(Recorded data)
* * *

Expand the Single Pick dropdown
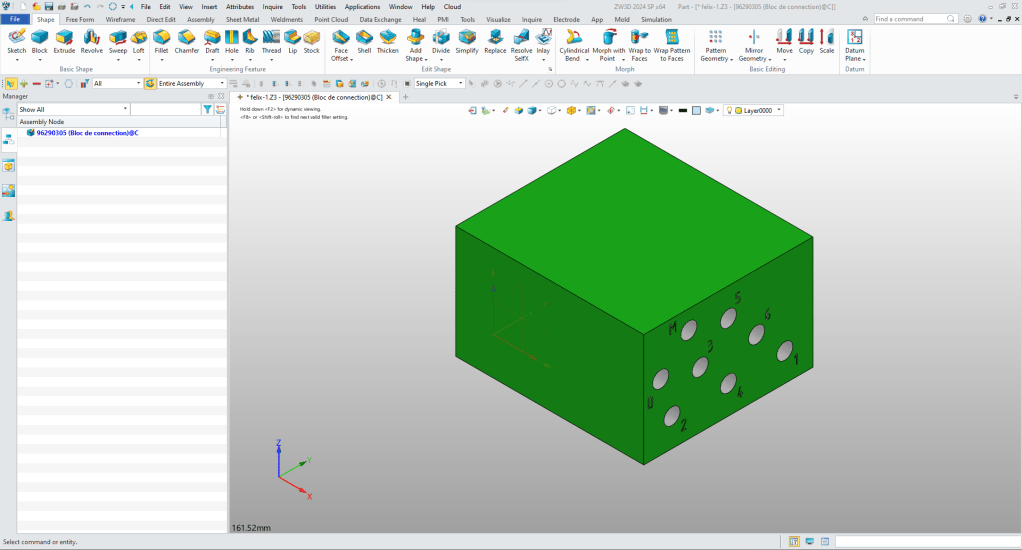The height and width of the screenshot is (550, 1022). [x=459, y=84]
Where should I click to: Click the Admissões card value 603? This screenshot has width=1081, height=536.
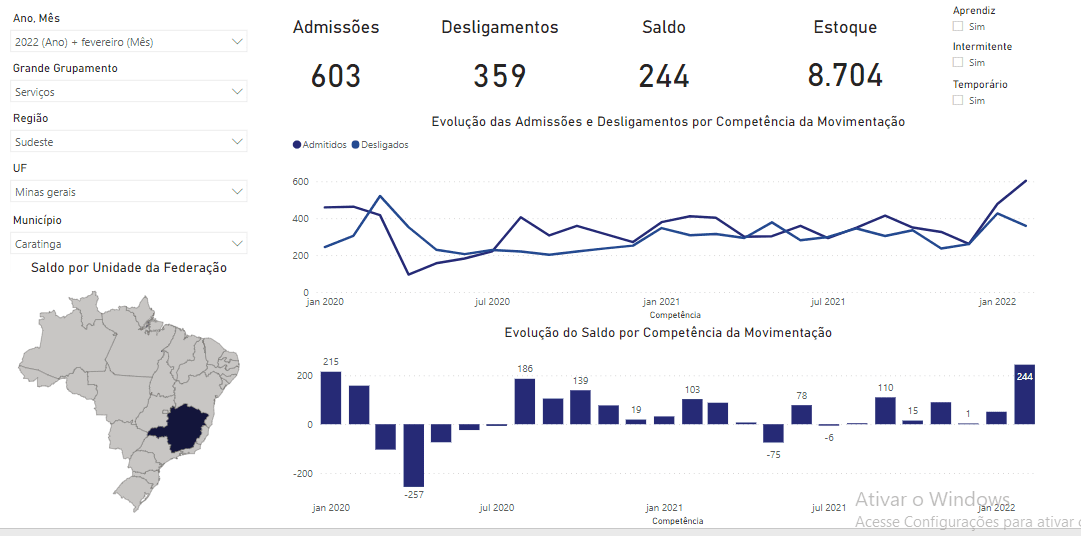[336, 76]
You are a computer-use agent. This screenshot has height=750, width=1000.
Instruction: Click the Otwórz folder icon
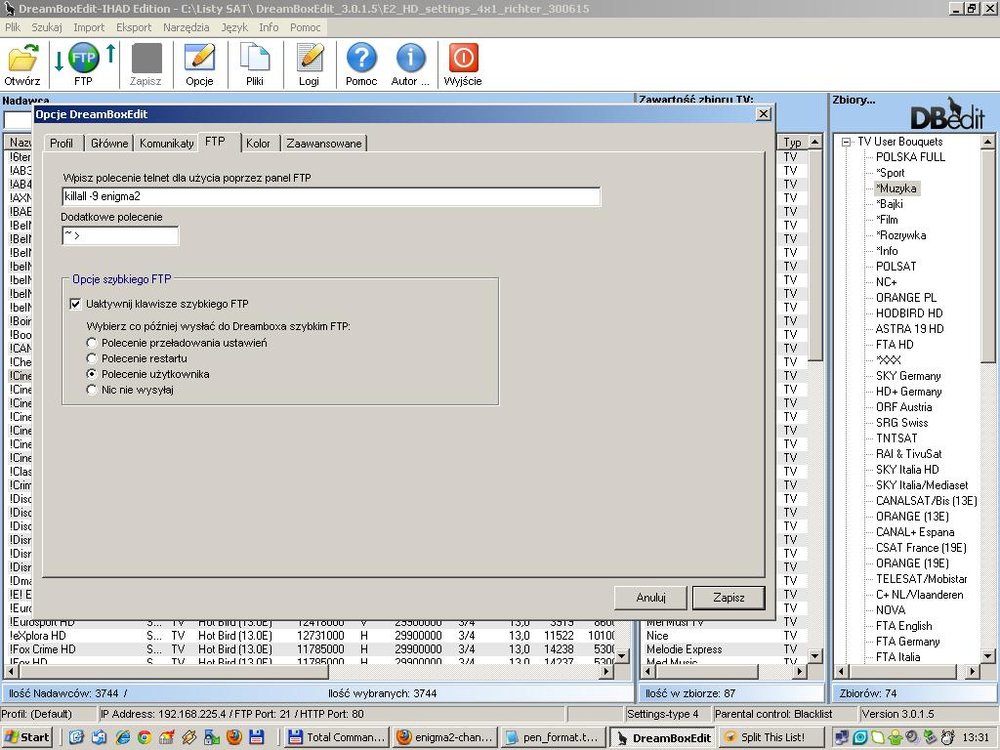point(22,60)
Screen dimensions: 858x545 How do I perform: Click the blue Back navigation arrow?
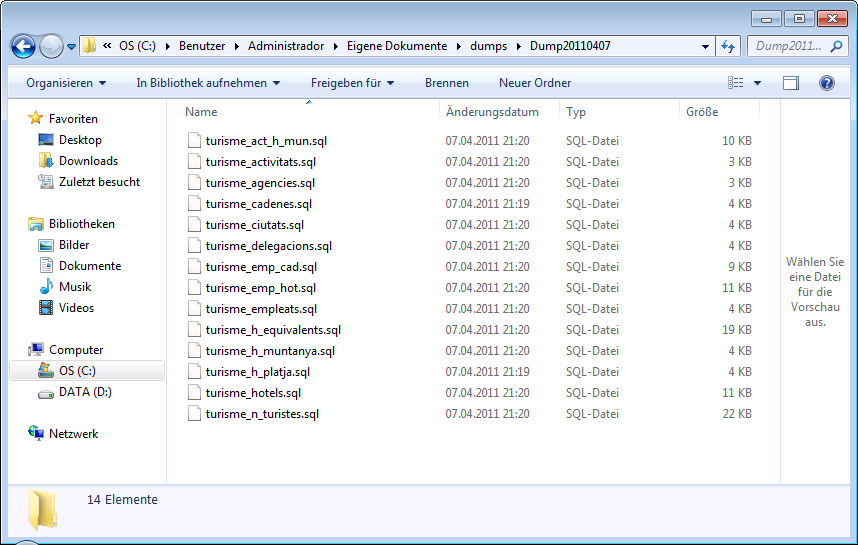tap(24, 46)
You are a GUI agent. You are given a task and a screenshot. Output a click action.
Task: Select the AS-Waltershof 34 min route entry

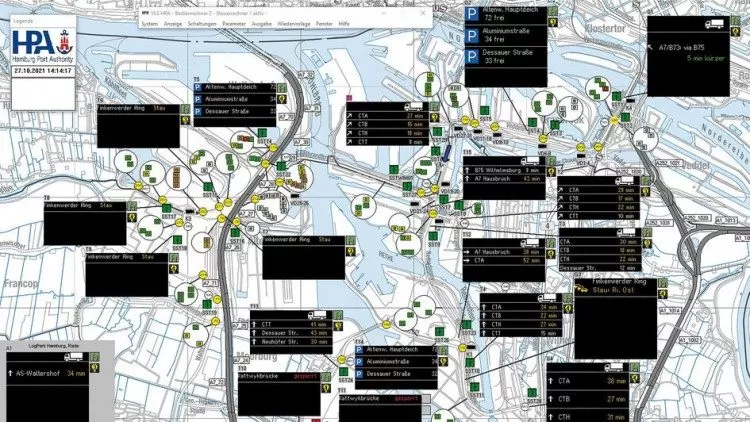click(x=48, y=373)
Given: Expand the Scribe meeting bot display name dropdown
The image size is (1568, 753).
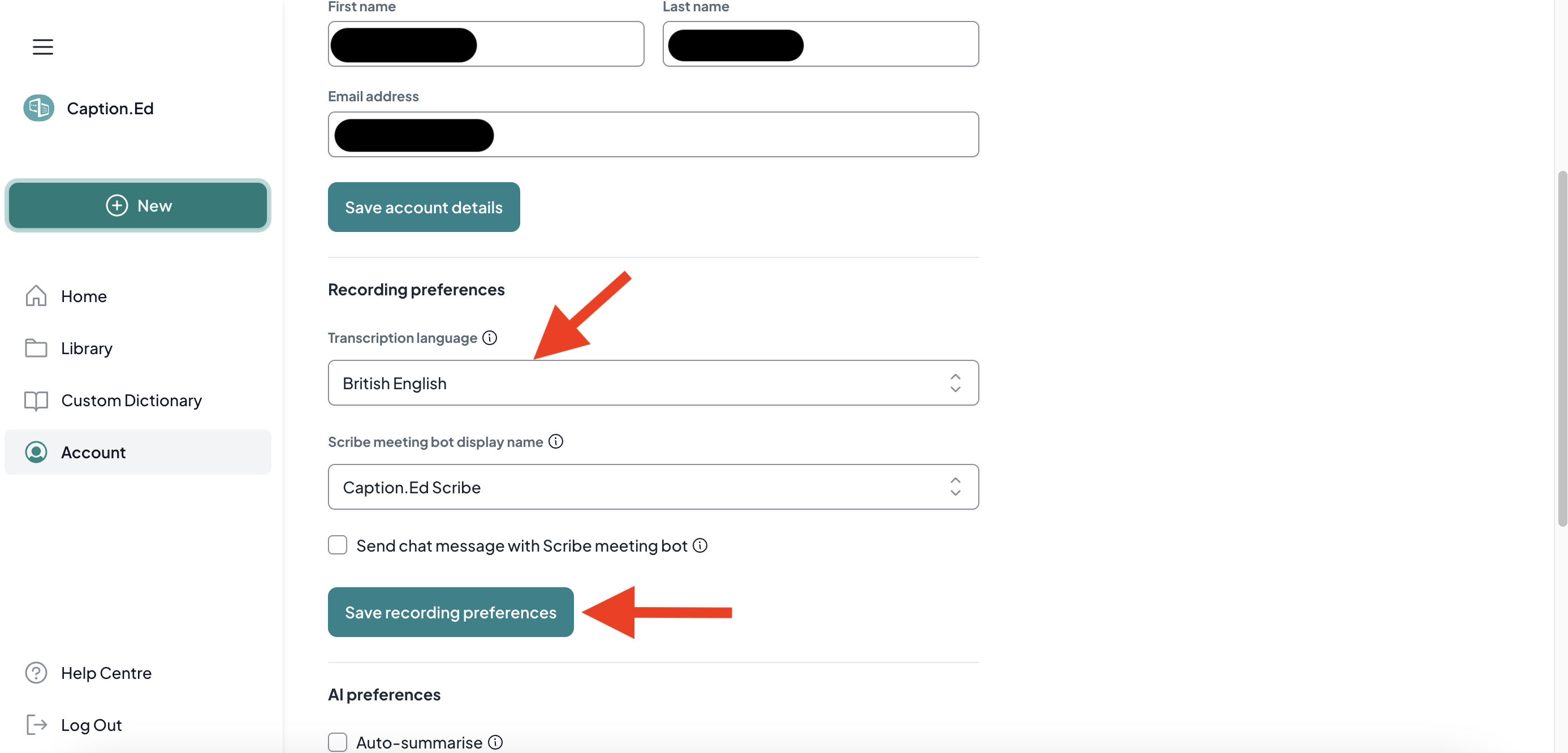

* * *

**WORK INSTRUCTIONS**
Transcribe the data exactly and leave no picture in the copy.

**RESULT OF THIS EXERCISE**
Expand the Single Pick dropdown
The height and width of the screenshot is (550, 1022). [x=459, y=84]
Where should I click to: Click the Admissões card value 603? This screenshot has width=1081, height=536.
[336, 76]
You are a computer-use agent. This screenshot has height=750, width=1000.
Instruction: Click the Otwórz folder icon
point(22,60)
Screen dimensions: 858x545 How do I perform: Click the blue Back navigation arrow?
tap(24, 46)
You are a GUI agent. You are given a task and a screenshot. Output a click action.
Task: Select the AS-Waltershof 34 min route entry

click(x=48, y=373)
Given: Expand the Scribe meeting bot display name dropdown
The image size is (1568, 753).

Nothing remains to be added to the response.